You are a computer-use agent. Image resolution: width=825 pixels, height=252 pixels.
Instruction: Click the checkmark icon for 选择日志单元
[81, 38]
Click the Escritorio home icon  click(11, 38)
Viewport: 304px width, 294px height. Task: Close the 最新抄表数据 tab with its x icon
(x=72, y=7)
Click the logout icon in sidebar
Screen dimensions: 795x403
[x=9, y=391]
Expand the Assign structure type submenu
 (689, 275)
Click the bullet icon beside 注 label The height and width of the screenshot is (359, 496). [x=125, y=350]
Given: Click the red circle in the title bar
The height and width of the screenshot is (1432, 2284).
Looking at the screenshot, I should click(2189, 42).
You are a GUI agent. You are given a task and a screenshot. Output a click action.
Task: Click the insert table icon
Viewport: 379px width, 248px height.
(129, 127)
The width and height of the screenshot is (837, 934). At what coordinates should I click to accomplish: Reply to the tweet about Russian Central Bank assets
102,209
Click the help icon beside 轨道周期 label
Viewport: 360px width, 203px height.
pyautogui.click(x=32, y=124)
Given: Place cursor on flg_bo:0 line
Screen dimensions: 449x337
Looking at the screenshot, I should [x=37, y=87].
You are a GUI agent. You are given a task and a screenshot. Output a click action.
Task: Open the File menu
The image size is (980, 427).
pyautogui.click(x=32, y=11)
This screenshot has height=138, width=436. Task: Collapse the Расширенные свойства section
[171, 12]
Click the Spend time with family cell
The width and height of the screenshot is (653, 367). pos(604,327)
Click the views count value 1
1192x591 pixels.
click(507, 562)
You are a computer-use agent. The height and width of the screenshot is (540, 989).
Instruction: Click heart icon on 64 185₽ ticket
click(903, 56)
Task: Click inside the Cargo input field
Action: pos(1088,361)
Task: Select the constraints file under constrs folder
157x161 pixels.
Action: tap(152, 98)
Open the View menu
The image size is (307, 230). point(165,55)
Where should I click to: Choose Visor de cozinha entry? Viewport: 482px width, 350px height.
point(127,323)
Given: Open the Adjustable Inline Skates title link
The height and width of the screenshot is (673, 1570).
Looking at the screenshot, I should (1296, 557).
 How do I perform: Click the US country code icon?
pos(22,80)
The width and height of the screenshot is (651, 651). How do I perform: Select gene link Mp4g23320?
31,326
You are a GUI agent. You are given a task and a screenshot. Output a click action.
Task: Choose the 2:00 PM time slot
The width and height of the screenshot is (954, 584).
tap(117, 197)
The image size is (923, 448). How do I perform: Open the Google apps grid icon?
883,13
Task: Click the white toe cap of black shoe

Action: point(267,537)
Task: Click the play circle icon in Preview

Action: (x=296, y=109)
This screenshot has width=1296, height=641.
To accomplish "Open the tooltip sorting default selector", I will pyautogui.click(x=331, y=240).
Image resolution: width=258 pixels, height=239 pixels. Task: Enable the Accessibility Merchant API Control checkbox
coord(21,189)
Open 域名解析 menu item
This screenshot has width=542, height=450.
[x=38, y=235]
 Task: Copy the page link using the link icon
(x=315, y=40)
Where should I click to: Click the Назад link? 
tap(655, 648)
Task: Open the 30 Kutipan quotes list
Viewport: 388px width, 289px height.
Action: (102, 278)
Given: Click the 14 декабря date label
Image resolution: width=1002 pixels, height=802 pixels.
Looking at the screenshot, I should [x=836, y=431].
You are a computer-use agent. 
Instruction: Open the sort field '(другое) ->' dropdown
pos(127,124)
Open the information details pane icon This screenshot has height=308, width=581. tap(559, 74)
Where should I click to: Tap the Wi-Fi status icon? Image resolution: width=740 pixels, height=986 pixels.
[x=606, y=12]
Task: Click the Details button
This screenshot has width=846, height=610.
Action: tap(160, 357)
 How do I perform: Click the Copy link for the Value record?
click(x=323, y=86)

What needs to be done: Reproduce only those lines of the entries above that run from the line with "Where should I click to: Click" to the final line.

Reply to the task:
Where should I click to: Click the Назад link? 
tap(655, 648)
Task: Open the 30 Kutipan quotes list
Viewport: 388px width, 289px height.
Action: (102, 278)
Given: Click the 14 декабря date label
Image resolution: width=1002 pixels, height=802 pixels.
Looking at the screenshot, I should [x=836, y=431].
You are a computer-use agent. 
Instruction: Open the sort field '(другое) ->' dropdown
pos(127,124)
Open the information details pane icon This screenshot has height=308, width=581. tap(559, 74)
Where should I click to: Tap the Wi-Fi status icon? Image resolution: width=740 pixels, height=986 pixels.
[x=606, y=12]
Task: Click the Details button
This screenshot has width=846, height=610.
Action: tap(160, 357)
 How do I perform: Click the Copy link for the Value record?
click(x=323, y=86)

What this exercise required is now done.